- [To do] Write out the items below exactly as they appear, starting at the line containing "Identify the location of x-tick-label: A." and ending at the line containing "The width and height of the screenshot is (800, 400).".

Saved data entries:
- - - -

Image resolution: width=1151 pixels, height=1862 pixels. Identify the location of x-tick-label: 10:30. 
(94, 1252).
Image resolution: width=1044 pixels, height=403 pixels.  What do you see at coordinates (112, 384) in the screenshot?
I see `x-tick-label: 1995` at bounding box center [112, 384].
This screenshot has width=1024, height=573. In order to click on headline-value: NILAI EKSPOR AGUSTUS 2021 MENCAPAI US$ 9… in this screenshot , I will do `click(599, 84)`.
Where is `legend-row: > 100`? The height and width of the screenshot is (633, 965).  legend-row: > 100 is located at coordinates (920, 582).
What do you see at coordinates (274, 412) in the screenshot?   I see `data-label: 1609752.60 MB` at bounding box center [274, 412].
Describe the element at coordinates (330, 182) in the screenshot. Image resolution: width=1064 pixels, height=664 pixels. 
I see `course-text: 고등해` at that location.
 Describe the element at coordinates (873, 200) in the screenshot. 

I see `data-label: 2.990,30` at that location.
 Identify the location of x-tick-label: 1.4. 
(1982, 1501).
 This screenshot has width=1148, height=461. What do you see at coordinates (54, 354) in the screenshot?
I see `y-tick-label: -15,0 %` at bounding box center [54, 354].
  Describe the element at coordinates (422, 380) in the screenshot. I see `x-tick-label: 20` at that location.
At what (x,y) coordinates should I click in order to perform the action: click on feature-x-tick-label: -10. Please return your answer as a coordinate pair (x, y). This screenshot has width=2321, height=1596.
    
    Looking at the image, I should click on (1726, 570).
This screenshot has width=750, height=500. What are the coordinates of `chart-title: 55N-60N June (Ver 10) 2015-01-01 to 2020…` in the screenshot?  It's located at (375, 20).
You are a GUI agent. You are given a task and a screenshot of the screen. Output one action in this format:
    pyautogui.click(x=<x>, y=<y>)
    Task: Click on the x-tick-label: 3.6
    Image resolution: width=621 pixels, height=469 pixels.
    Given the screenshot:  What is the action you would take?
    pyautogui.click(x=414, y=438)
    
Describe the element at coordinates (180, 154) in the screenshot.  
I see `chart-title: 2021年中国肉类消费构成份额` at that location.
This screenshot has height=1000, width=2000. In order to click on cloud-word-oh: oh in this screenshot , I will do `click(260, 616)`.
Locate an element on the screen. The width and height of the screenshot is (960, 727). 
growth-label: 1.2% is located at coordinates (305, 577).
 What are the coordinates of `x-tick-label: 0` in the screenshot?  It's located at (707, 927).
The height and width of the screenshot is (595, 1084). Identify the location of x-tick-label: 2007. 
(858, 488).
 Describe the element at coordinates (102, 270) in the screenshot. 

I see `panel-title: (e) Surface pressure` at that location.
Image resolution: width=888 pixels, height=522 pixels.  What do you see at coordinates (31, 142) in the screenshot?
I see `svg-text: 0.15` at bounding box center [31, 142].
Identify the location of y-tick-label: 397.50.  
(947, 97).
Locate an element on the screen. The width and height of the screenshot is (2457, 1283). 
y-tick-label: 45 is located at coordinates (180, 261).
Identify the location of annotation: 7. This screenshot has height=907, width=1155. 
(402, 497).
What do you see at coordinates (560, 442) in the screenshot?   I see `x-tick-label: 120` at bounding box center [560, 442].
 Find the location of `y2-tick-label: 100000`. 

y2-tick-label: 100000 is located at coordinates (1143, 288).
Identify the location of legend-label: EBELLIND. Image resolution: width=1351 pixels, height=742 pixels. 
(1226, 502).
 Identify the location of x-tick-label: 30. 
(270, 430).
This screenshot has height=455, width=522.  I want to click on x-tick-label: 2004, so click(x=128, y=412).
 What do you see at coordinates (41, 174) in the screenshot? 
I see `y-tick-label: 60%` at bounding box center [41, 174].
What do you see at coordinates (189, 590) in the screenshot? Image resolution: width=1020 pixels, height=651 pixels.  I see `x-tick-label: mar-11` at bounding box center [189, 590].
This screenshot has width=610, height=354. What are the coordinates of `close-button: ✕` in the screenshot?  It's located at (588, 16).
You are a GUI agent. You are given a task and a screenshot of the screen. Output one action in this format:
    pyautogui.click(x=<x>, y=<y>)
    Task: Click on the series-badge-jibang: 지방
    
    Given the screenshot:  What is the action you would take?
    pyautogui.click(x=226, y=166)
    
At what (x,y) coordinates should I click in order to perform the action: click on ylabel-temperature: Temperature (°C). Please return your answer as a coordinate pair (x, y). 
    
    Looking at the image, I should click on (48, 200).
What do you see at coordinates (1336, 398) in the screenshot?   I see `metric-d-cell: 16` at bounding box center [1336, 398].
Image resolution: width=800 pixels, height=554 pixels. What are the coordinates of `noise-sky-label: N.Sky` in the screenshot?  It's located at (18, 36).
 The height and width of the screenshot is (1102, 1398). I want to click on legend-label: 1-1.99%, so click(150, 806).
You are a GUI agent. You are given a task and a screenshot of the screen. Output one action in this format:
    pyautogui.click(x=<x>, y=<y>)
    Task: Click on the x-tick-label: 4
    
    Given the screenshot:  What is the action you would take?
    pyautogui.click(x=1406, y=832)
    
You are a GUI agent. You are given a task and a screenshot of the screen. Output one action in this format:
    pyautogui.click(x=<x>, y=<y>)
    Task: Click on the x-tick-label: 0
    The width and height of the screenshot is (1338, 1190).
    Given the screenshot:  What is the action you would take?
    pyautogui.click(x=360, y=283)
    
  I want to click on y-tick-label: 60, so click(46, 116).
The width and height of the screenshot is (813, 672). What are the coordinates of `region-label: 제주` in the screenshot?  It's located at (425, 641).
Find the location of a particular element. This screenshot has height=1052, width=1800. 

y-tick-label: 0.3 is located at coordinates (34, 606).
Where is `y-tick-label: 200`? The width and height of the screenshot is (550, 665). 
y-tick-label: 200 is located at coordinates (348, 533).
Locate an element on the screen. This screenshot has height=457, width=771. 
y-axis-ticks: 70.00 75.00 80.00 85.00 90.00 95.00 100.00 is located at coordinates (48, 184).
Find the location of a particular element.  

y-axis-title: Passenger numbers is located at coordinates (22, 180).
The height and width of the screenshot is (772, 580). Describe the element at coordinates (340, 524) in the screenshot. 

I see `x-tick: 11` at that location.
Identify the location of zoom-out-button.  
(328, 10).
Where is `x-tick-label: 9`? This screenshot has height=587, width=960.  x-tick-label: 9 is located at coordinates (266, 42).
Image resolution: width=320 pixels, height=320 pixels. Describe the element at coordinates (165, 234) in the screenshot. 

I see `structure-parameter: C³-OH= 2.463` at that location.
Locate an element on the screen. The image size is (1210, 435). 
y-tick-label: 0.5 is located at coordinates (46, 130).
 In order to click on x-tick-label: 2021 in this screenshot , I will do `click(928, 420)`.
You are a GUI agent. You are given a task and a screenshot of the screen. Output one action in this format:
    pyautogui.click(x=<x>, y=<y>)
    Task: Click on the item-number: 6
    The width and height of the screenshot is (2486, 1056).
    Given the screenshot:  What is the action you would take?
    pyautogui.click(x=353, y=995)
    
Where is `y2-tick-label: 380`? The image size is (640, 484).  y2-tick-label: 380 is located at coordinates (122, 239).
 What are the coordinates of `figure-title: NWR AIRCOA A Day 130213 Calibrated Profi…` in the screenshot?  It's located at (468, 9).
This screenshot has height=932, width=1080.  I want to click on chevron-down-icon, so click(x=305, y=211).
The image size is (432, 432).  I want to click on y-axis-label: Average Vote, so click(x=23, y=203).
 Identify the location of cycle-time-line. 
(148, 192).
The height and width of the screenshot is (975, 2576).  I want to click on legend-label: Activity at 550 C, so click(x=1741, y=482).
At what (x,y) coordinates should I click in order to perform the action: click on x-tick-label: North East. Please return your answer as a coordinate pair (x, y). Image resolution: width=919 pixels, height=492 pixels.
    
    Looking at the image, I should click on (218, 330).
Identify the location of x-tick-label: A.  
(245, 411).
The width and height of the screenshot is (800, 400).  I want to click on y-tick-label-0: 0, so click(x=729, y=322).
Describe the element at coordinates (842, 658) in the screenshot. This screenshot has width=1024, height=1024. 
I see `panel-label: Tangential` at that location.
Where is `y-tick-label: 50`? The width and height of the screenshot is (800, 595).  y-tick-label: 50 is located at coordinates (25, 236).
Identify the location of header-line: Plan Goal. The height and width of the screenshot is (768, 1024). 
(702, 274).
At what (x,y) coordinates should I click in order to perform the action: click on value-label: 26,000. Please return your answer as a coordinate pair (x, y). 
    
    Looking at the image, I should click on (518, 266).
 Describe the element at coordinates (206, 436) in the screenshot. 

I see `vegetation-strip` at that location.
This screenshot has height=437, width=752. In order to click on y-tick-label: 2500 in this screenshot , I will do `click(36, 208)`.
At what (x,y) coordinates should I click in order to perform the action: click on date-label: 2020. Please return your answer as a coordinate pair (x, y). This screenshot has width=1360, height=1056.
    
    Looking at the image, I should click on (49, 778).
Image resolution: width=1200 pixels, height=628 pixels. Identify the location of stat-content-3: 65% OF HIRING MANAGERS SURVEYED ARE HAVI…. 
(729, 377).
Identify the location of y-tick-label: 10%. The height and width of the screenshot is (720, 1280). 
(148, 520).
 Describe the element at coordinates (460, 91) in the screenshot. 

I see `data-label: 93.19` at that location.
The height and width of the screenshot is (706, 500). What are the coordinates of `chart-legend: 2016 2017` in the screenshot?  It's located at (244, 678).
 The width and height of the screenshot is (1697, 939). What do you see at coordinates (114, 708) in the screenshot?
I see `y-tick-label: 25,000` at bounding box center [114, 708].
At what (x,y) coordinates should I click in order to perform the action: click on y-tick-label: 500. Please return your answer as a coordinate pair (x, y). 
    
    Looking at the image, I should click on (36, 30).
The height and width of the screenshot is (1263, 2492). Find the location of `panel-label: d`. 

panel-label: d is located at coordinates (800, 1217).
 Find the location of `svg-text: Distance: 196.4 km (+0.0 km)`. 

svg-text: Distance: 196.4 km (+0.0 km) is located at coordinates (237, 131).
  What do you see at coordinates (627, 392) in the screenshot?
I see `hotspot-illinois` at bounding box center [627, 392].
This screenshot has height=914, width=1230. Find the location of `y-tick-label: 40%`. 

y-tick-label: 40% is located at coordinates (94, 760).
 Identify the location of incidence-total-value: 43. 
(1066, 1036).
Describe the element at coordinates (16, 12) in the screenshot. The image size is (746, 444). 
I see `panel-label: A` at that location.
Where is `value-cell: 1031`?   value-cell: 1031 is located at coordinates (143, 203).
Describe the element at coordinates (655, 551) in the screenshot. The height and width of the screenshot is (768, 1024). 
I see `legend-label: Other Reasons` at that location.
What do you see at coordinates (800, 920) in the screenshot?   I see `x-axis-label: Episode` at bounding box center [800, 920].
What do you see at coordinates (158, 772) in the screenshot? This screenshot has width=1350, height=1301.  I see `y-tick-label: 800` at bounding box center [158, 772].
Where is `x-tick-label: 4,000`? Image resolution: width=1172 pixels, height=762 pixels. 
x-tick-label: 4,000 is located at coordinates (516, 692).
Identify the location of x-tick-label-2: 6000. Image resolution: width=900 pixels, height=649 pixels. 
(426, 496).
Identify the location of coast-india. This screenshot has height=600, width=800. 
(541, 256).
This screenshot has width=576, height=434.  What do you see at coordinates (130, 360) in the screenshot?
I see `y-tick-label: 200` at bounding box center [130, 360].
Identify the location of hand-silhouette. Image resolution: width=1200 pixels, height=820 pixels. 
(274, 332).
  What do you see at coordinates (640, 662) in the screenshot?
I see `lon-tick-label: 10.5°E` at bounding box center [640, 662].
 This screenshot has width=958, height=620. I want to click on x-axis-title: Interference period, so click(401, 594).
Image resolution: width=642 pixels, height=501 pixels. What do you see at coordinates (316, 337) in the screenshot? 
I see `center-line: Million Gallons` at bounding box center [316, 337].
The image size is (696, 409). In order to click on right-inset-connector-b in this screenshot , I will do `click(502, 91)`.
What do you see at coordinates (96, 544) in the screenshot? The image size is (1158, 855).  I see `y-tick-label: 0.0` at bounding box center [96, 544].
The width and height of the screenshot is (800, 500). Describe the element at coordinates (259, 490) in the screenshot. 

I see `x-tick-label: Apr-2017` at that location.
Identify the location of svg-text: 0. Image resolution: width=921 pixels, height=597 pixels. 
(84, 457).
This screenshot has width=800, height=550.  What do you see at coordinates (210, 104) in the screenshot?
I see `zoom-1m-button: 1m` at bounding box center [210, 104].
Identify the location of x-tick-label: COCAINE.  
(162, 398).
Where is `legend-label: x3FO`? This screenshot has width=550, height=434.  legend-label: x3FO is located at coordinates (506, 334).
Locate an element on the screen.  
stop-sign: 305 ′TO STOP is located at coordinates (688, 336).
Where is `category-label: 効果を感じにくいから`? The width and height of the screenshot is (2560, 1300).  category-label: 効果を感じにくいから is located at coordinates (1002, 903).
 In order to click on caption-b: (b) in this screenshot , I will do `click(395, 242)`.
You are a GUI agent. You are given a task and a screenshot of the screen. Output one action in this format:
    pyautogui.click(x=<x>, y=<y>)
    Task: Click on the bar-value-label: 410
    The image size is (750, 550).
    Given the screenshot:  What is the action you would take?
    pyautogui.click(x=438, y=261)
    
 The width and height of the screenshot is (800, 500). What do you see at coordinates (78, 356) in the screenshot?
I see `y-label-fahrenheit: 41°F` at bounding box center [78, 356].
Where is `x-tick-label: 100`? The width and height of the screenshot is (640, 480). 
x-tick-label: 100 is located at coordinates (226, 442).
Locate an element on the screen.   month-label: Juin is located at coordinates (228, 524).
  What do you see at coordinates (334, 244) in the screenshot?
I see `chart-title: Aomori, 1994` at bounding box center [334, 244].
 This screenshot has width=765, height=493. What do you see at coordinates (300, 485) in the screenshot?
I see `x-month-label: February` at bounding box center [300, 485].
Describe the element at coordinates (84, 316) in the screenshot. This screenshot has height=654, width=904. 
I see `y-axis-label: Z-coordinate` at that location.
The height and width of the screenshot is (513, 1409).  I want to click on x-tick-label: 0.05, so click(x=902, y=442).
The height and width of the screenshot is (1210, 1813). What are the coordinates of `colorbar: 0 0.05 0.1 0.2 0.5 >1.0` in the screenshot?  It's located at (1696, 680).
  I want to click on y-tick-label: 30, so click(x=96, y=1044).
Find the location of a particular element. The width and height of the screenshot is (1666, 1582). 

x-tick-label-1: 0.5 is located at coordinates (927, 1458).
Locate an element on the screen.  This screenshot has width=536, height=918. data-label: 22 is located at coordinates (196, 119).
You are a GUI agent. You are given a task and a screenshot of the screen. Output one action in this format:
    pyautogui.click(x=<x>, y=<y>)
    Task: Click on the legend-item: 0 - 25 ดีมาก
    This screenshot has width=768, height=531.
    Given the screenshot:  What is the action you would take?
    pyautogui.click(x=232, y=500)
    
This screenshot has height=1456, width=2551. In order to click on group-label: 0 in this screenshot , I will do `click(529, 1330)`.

- - - -

- [Response area]
Identify the location of x-tick-label: A.  
(245, 411).
The width and height of the screenshot is (800, 400).  I want to click on y-tick-label-0: 0, so click(x=729, y=322).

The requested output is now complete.